(Data records)

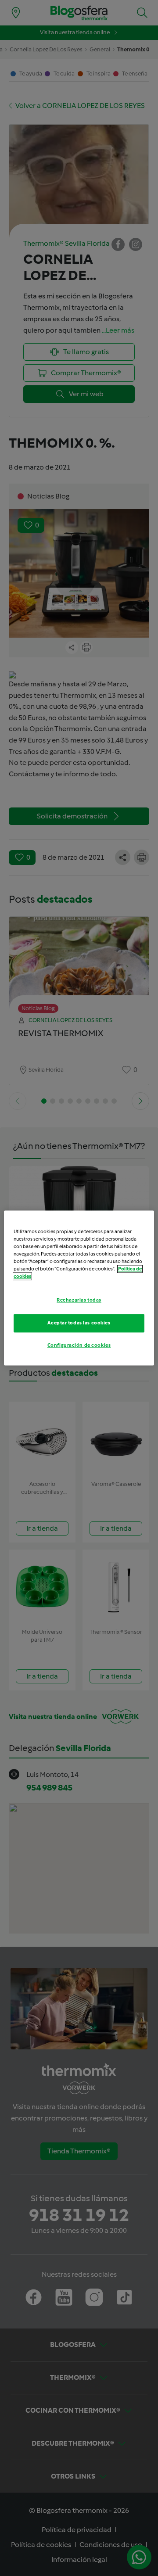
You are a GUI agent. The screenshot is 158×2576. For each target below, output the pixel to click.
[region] (79, 1287)
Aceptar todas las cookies (78, 1323)
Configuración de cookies (79, 1345)
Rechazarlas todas (79, 1300)
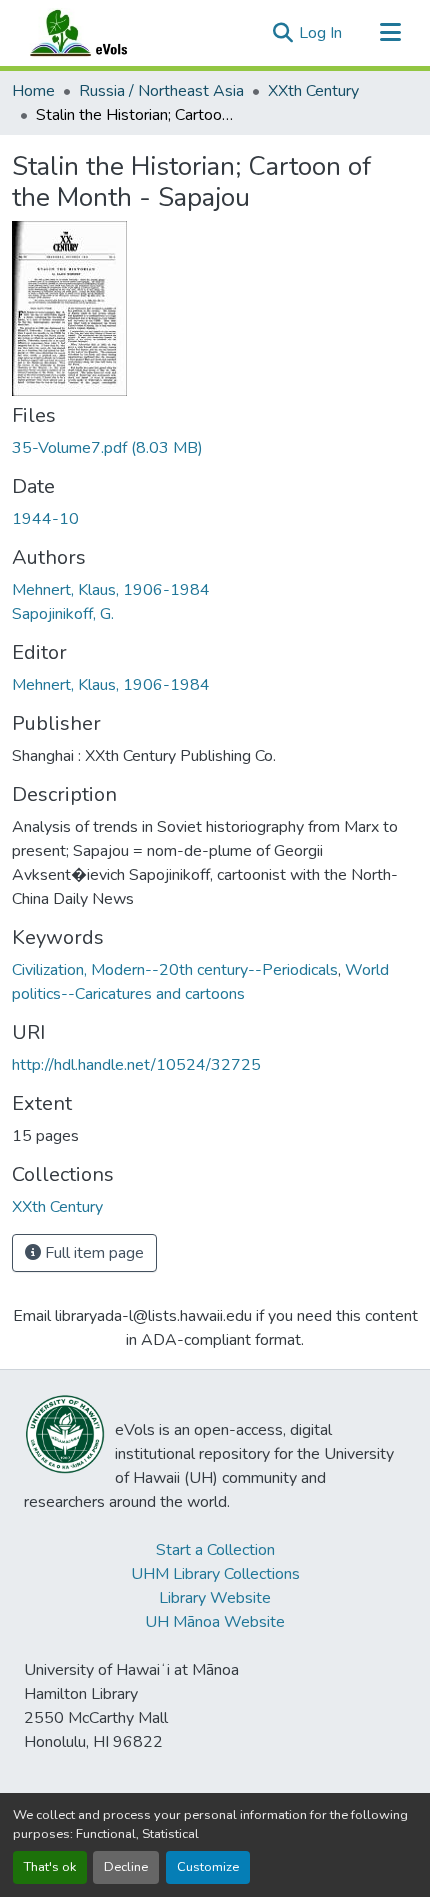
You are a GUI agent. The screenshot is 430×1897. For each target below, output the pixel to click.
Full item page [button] (92, 1253)
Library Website (215, 1598)
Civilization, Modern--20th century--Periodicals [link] (175, 970)
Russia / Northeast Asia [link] (161, 91)
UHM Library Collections (215, 1574)
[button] (98, 33)
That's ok (50, 1867)
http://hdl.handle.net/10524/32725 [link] (136, 1065)
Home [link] (33, 91)
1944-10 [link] (45, 519)
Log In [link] (320, 33)
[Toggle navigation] (390, 33)
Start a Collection (215, 1550)
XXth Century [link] (313, 91)
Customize (208, 1867)
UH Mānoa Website (215, 1622)
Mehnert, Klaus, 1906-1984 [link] (111, 590)
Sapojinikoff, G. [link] (63, 614)
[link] (215, 448)
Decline (126, 1867)
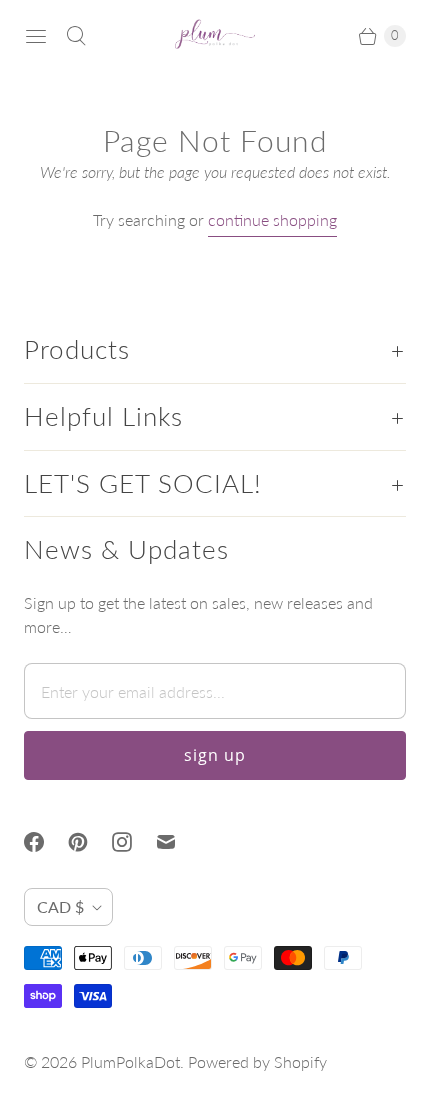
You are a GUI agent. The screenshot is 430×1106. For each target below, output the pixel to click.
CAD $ (60, 906)
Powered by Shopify (257, 1061)
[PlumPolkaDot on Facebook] (46, 842)
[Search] (76, 36)
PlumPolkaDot (130, 1061)
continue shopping (272, 219)
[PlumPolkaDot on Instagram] (134, 842)
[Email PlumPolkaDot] (178, 842)
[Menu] (36, 36)
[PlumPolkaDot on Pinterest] (90, 842)
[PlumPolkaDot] (215, 36)
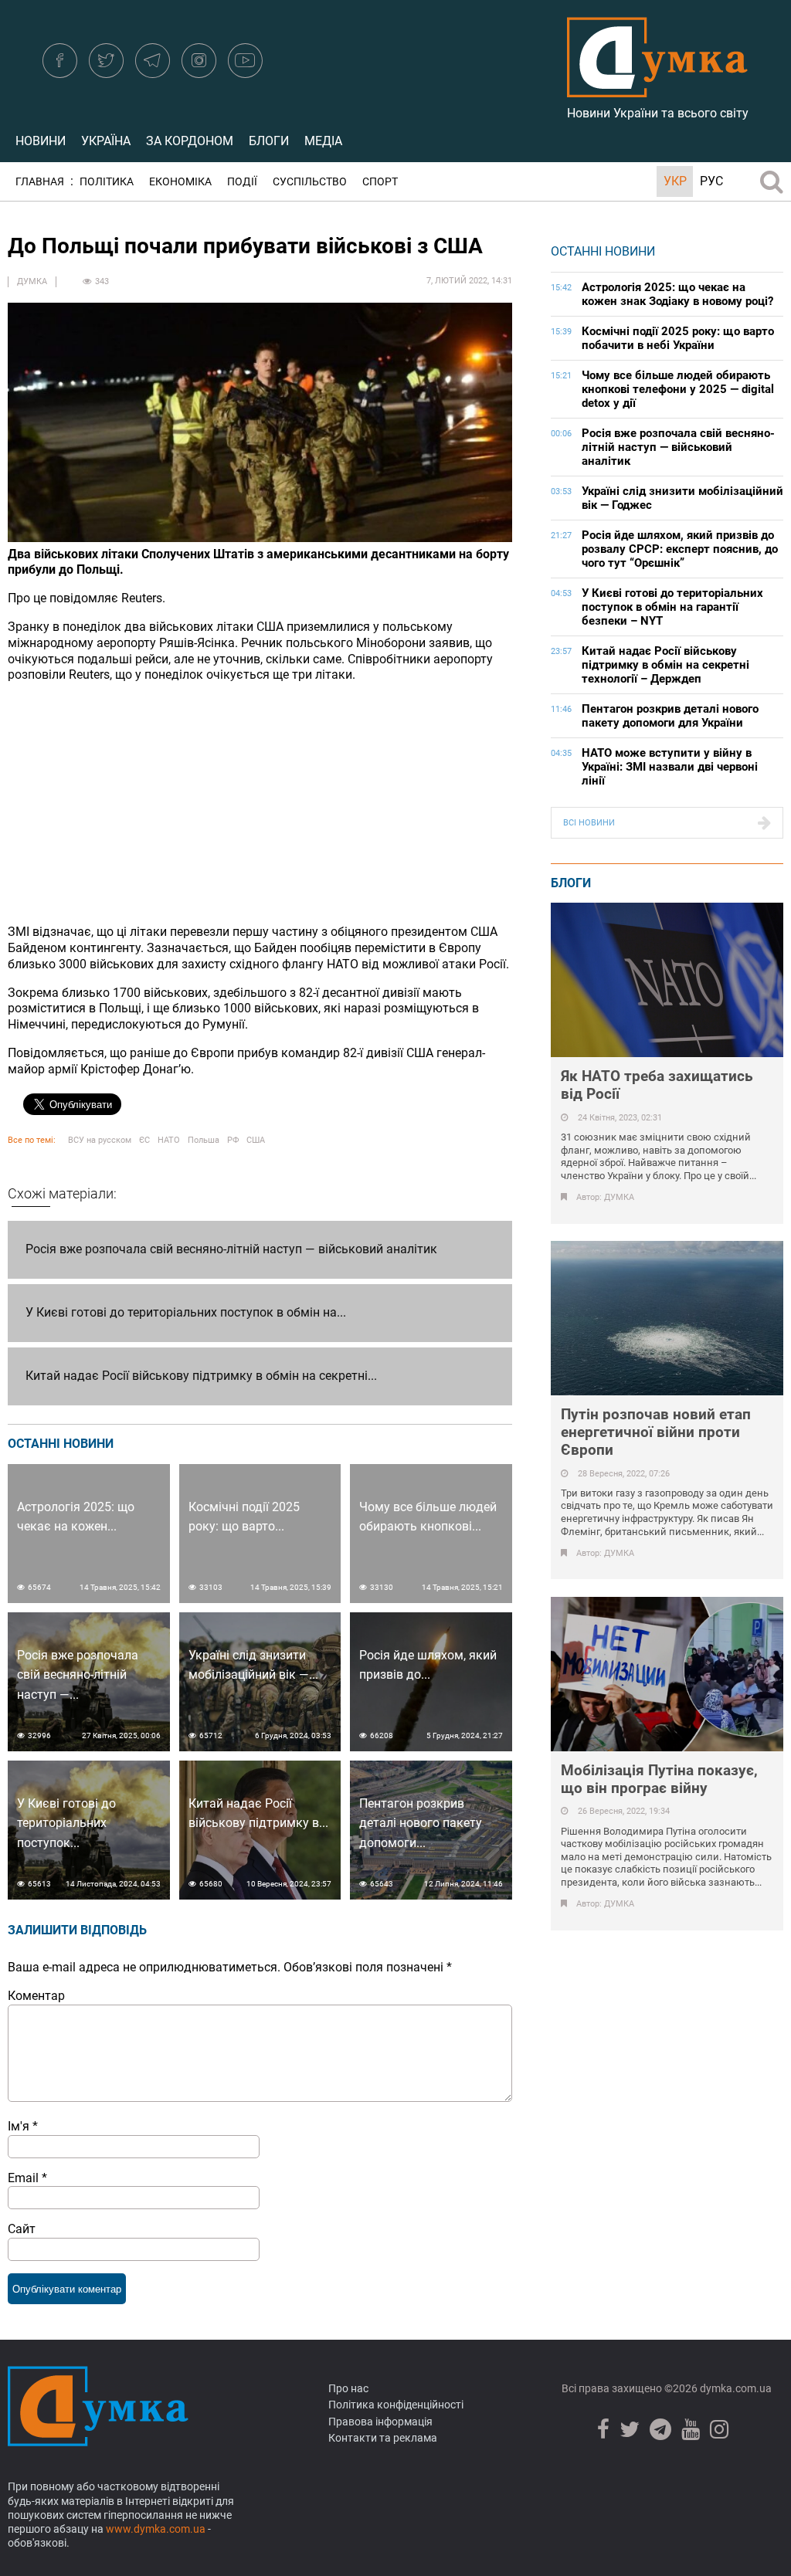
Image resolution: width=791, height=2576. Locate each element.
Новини (40, 141)
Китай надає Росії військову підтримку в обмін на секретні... (201, 1375)
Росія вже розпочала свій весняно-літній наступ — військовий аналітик (231, 1249)
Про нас (348, 2388)
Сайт (22, 2229)
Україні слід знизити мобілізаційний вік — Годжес (682, 498)
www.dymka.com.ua (155, 2529)
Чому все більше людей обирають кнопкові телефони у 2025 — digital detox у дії (678, 389)
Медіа (323, 141)
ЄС (144, 1140)
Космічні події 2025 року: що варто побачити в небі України (678, 338)
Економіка (180, 181)
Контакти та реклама (382, 2438)
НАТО (169, 1140)
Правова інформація (380, 2421)
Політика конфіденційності (395, 2404)
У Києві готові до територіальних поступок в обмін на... (185, 1312)
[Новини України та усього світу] (657, 88)
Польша (203, 1140)
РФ (233, 1140)
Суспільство (310, 181)
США (255, 1140)
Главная (39, 181)
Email (27, 2178)
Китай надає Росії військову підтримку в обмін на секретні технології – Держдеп (665, 665)
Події (242, 181)
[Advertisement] (260, 804)
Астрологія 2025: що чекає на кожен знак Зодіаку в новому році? (677, 294)
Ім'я (23, 2126)
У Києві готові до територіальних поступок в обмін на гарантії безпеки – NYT (672, 607)
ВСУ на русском (99, 1140)
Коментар (36, 1995)
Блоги (269, 141)
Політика (107, 181)
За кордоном (189, 141)
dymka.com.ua (735, 2388)
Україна (106, 141)
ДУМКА (32, 281)
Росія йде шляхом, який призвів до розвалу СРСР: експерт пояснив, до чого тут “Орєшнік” (680, 549)
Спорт (380, 181)
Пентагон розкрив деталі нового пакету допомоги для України (670, 716)
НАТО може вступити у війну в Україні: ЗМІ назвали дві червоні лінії (670, 767)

(End Data records)

[The task] Please repeat, exactly as written, the lines in the records above, starting with the one that has "Civilization, Modern--20th century--Periodicals" and going on through the one that has "ДУМКА (32, 281)". Pictures are to be left out.

[Task output]
Civilization, Modern--20th century--Periodicals [link] (175, 970)
Russia / Northeast Asia [link] (161, 91)
UHM Library Collections (215, 1574)
[button] (98, 33)
That's ok (50, 1867)
http://hdl.handle.net/10524/32725 [link] (136, 1065)
Home [link] (33, 91)
1944-10 [link] (45, 519)
Log In [link] (320, 33)
[Toggle navigation] (390, 33)
Start a Collection (215, 1550)
XXth Century [link] (313, 91)
Customize (208, 1867)
UH Mānoa Website (215, 1622)
Mehnert, Klaus, 1906-1984 [link] (111, 590)
Sapojinikoff, G. [link] (63, 614)
[link] (215, 448)
Decline (126, 1867)
You are a GUI agent. The screenshot is 430×1106. For each target below, output the pixel to click.
CAD $ (60, 906)
Powered by Shopify (257, 1061)
[PlumPolkaDot on Facebook] (46, 842)
[Search] (76, 36)
PlumPolkaDot (130, 1061)
continue shopping (272, 219)
[PlumPolkaDot on Instagram] (134, 842)
[Email PlumPolkaDot] (178, 842)
[Menu] (36, 36)
[PlumPolkaDot on Pinterest] (90, 842)
[PlumPolkaDot] (215, 36)
Image resolution: width=791, height=2576. Locate each element.
Новини (40, 141)
Китай надає Росії військову підтримку в обмін на секретні... (201, 1375)
Росія вже розпочала свій весняно-літній наступ — військовий аналітик (231, 1249)
Про нас (348, 2388)
Сайт (22, 2229)
Україні слід знизити мобілізаційний вік — Годжес (682, 498)
www.dymka.com.ua (155, 2529)
Чому все більше людей обирають кнопкові телефони у 2025 — digital detox у дії (678, 389)
Медіа (323, 141)
ЄС (144, 1140)
Космічні події 2025 року: що варто побачити в небі України (678, 338)
Економіка (180, 181)
Контакти та реклама (382, 2438)
НАТО (169, 1140)
Правова інформація (380, 2421)
Політика конфіденційності (395, 2404)
У Києві готові до територіальних поступок в обмін на... (185, 1312)
[Новини України та усього світу] (657, 88)
Польша (203, 1140)
РФ (233, 1140)
Суспільство (310, 181)
США (255, 1140)
Главная (39, 181)
Email (27, 2178)
Китай надає Росії військову підтримку в обмін на секретні технології – Держдеп (665, 665)
Події (242, 181)
[Advertisement] (260, 804)
Астрологія 2025: що чекає на кожен знак Зодіаку в новому році? (677, 294)
Ім'я (23, 2126)
У Києві готові до територіальних поступок в обмін на гарантії безпеки – NYT (672, 607)
ВСУ на русском (99, 1140)
Коментар (36, 1995)
Блоги (269, 141)
Політика (107, 181)
За кордоном (189, 141)
dymka.com.ua (735, 2388)
Україна (106, 141)
ДУМКА (32, 281)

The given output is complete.